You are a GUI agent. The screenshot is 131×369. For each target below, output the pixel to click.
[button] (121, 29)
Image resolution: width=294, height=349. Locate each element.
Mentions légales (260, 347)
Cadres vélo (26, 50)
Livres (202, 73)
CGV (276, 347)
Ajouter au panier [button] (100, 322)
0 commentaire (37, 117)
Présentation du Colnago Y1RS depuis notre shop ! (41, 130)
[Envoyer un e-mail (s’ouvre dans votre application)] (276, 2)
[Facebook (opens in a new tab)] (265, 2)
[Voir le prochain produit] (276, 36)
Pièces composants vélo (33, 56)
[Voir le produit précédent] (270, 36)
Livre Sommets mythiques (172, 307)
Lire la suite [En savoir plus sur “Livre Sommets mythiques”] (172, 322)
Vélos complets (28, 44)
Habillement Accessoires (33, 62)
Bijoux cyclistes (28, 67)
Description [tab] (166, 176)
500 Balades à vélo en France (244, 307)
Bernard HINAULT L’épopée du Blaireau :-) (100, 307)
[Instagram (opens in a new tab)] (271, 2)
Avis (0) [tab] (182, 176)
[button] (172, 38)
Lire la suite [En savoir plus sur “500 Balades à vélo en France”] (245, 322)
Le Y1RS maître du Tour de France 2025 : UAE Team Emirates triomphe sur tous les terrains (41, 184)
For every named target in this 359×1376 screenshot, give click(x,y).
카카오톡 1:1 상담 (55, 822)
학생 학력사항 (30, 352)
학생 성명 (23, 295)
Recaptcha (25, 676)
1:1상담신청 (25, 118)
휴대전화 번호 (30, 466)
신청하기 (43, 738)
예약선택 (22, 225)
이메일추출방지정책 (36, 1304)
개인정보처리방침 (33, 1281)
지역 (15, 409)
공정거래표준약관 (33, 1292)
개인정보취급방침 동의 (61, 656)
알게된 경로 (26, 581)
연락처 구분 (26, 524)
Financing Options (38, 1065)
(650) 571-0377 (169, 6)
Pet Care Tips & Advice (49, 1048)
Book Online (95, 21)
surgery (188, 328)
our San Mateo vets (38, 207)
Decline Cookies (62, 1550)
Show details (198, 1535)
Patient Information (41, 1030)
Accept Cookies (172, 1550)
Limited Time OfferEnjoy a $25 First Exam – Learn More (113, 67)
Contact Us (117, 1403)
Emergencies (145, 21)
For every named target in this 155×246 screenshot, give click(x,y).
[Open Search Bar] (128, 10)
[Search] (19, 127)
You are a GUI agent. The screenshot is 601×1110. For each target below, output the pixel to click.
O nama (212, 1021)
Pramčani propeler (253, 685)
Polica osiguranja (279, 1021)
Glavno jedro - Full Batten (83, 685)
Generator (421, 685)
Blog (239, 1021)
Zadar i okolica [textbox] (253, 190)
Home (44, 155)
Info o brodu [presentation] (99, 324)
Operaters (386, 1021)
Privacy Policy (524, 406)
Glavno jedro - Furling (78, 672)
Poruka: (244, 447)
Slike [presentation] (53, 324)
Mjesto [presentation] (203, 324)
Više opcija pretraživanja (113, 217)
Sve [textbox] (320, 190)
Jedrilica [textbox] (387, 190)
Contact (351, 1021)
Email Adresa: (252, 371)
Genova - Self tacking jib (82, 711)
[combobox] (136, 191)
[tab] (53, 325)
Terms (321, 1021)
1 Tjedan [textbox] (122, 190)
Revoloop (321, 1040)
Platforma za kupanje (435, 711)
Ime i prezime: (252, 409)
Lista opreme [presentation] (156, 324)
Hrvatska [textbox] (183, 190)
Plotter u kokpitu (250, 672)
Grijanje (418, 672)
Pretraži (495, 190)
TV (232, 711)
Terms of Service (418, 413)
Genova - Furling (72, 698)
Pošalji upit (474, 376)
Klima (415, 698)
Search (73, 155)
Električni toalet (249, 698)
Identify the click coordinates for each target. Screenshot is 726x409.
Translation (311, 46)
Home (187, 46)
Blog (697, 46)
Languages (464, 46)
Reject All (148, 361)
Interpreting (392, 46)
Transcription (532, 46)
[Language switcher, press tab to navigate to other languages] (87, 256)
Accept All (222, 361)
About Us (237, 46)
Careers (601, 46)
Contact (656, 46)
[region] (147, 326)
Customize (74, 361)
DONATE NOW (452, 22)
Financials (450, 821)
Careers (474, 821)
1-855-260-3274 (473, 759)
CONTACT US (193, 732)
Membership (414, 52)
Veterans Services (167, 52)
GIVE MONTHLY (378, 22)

################

Return the lines of the material from the one containing "Careers (474, 821)" through the last line, inclusive, copying each exactly.

• **Complete response**
Careers (474, 821)
1-855-260-3274 (473, 759)
CONTACT US (193, 732)
Membership (414, 52)
Veterans Services (167, 52)
GIVE MONTHLY (378, 22)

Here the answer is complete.